Okis : J'intellectualise très peu ce que j'écris. C'est vrai que je ne suis pas fan du cadre, du grand projet famille nucléaire. J'aime bien les punks, ou les fous de la rue que tout le monde connaît. Je n'ai pas envie d'être eux, ou qu'on me regarde comme ça mais ils me touchent énormément. Sans me sentir purement marginal, je ne me mets aucune pression à ne pas l'être.

Dans Derrière la tête, on entend : « La France c'est grave, la viande est farcie par le sang des pauvres. Ces pingres nous roulent dessus même si on repeint l'dépôt. » Dans un son moins récent, Paresse saine, on écoute : « Les déchets passent avec des pulls Cocarde », vous êtes inquiet pour l'avenir ?

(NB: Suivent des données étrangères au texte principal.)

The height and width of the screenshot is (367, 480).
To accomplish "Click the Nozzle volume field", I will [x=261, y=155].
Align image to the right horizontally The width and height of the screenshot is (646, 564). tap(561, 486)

Okis : Si c'est dans mes sons, c'est parce que je n'arrive pas à ne pas y penser. Je suis anticapitaliste, la question de l'accaparement des richesses me préoccupe énormément. Je me sens communiste au sens littéral. L'idée même de la valorisation d'un capital me rend fou. Comment quelqu'un peut tirer de l'argent du seul fait de posséder ? Surtout quand tant d'autres galèrent à se nourrir, quand la planète devient jour après jour inhabitable.

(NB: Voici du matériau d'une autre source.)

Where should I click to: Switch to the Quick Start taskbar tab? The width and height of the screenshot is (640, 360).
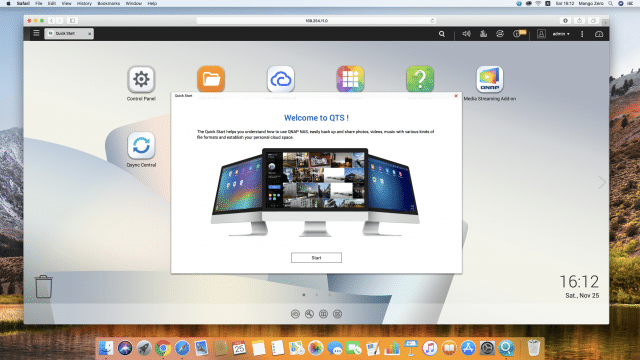[x=69, y=33]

De même pour la montée du fascisme ; je suis arménien, je suis descendant de survivants d'un génocide. Je me suis toujours senti antifasciste, et le péril, on est en plein dedans. Dès lors qu'une minorité parlementaire est là, qu'elle participe au gouvernement, le processus a déjà commencé. On a un royaliste au ministère de l'Intérieur quand même.

Okis + Grrandsinge 
Samedi 27 septembre 2025 au Marché gare (Lyon 2e) ; de 20 à 23 €

Okis

Pur produit lyonnais, Okis publie son premier EP, OK, en janvier 2022. Depuis, il rappe son attachement à sa ville, ses paradoxes, sa gastronomie et son club de foot, le tout avec une science du placement rythmique et un rapport au groove rarement entendu de ce côté de l’Atlantique.